- Assignment
Your task is to extract every entry that follows word for word while excluding the pictures.

☆ ☆ ☆ ☆

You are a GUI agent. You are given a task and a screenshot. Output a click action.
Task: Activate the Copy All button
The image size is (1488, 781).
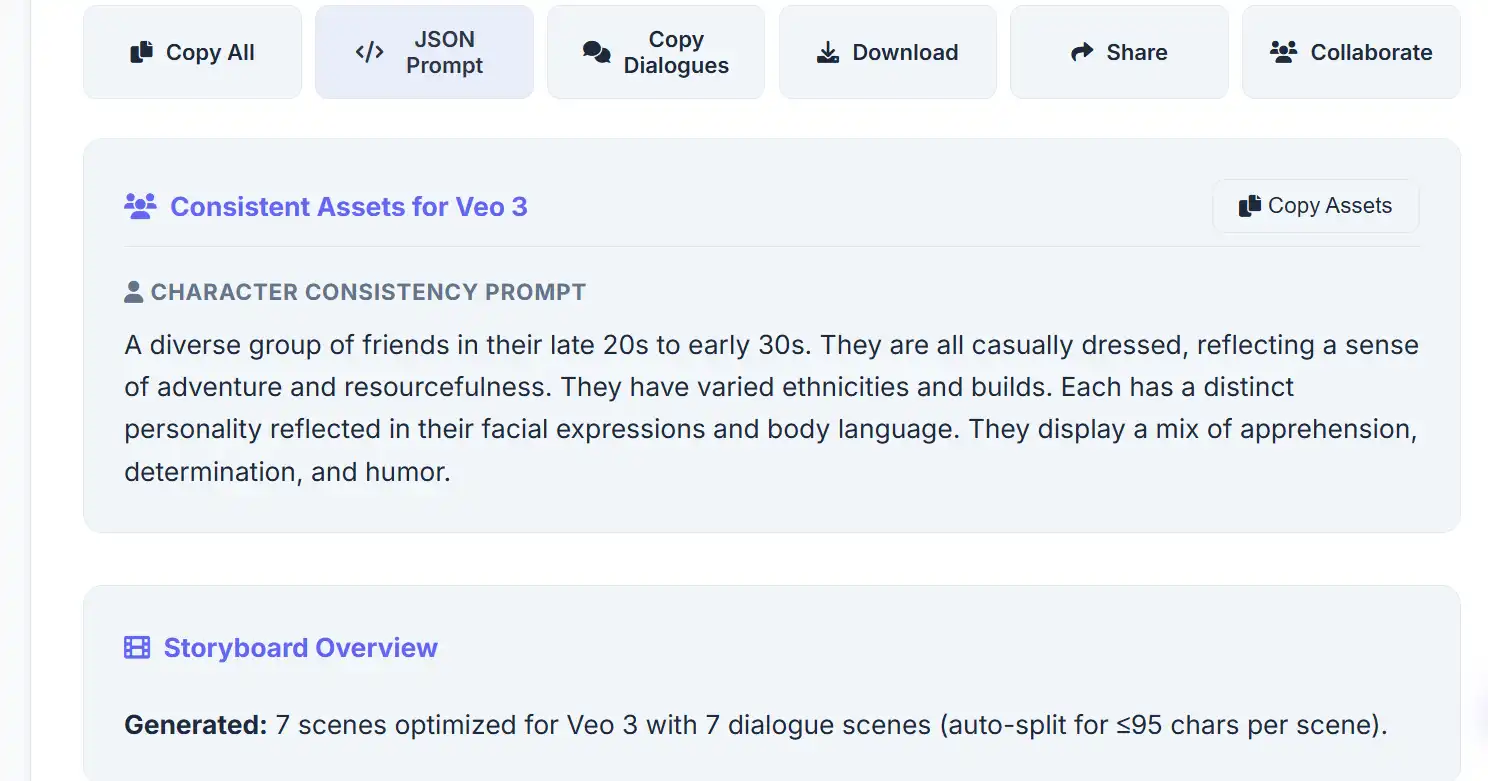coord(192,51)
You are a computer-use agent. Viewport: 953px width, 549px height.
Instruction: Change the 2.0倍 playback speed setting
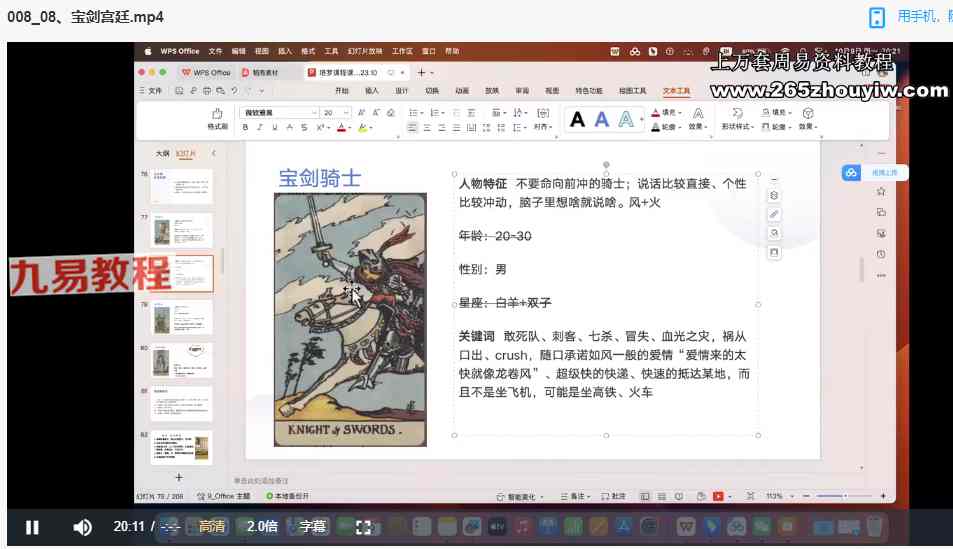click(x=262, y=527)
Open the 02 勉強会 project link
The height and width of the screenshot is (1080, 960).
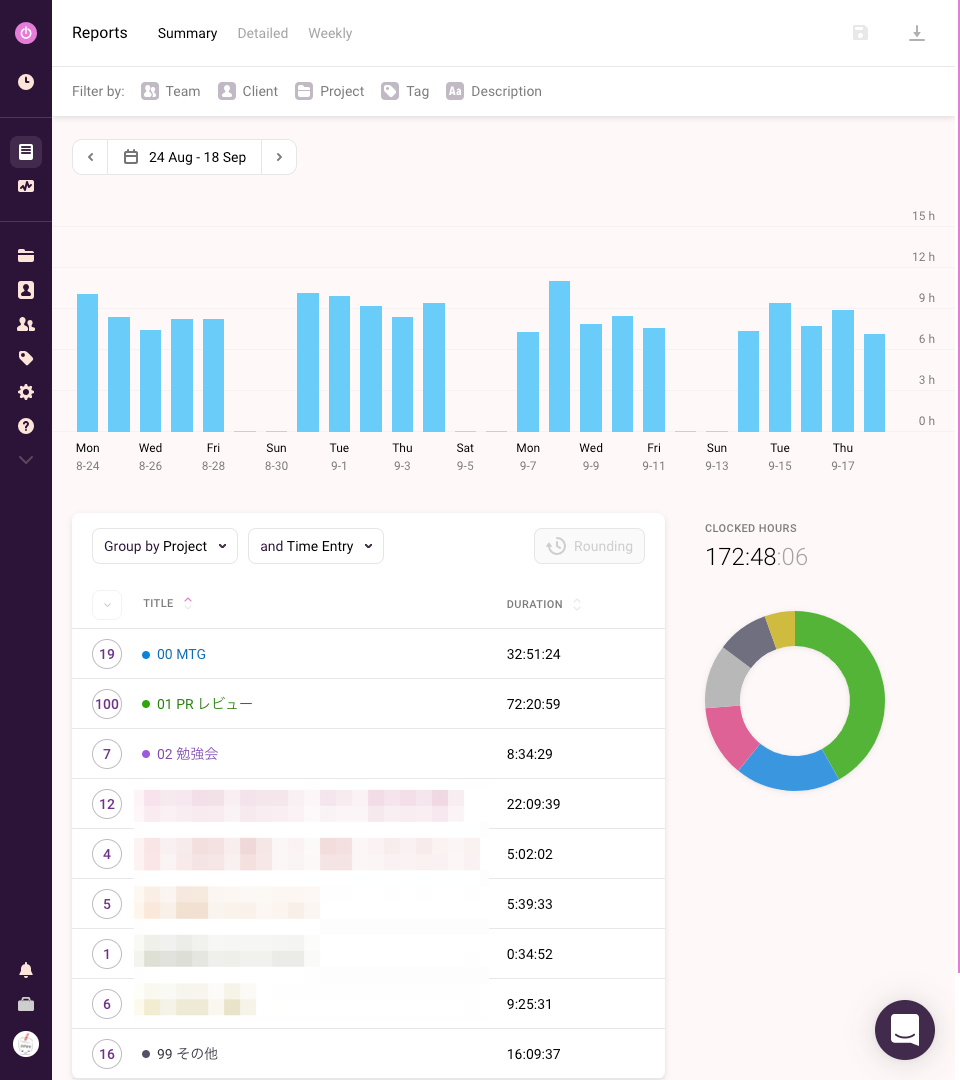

☆ ☆ ☆ ☆

- Answer to the problem
You are a GUI agent. You are given a task and a screenshot. Output a click action.
Task: Activate the Copy All button
The image size is (1488, 781).
coord(192,51)
You are a computer-use agent. Viewport: 953px width, 549px height.
Instruction: Change the 2.0倍 playback speed setting
click(x=262, y=527)
Open the 02 勉強会 project link
The height and width of the screenshot is (1080, 960).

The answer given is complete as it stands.